**TASK DIRECTIONS**
Copy everything in the listing from the line containing "660x532 pixels." down to the line containing "Looking at the screenshot, I should [x=196, y=48].", swapping "checkmark" for "tick" and leaving all else unchanged.

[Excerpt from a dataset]

* * *

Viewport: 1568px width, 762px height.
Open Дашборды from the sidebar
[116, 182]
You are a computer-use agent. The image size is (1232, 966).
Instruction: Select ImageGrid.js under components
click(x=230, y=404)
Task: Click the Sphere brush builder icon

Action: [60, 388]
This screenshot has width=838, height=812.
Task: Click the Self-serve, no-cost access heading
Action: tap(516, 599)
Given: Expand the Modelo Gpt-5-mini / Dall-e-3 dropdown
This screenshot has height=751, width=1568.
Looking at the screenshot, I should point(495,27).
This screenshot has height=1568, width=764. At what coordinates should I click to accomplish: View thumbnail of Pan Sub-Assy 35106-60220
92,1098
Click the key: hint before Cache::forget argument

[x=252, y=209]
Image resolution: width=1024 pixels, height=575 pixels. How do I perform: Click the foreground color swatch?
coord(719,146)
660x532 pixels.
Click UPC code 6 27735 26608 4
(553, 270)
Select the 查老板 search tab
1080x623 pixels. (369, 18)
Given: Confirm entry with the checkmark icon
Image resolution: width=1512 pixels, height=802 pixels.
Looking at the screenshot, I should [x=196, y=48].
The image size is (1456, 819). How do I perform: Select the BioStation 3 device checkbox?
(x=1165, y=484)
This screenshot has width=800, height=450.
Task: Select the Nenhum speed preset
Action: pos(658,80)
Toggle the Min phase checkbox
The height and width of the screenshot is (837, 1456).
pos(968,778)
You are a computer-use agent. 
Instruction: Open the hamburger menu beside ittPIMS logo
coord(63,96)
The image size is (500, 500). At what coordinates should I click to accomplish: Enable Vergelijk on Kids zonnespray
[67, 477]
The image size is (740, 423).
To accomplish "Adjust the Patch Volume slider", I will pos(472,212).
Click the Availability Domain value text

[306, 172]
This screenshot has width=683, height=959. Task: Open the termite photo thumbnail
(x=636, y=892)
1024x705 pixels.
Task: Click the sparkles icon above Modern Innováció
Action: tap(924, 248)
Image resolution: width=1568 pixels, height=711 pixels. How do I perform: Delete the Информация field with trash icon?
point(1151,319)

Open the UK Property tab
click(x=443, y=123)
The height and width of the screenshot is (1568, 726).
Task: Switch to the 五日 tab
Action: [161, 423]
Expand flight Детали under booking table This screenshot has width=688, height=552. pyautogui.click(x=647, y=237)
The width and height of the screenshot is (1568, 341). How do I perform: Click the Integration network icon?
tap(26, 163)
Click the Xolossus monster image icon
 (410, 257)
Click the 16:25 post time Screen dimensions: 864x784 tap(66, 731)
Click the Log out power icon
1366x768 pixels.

* * *

**RESULT OF THE TASK**
660x532 pixels.
Click UPC code 6 27735 26608 4
(553, 270)
Select the 查老板 search tab
1080x623 pixels. (369, 18)
Given: Confirm entry with the tick icon
Image resolution: width=1512 pixels, height=802 pixels.
Looking at the screenshot, I should [x=196, y=48].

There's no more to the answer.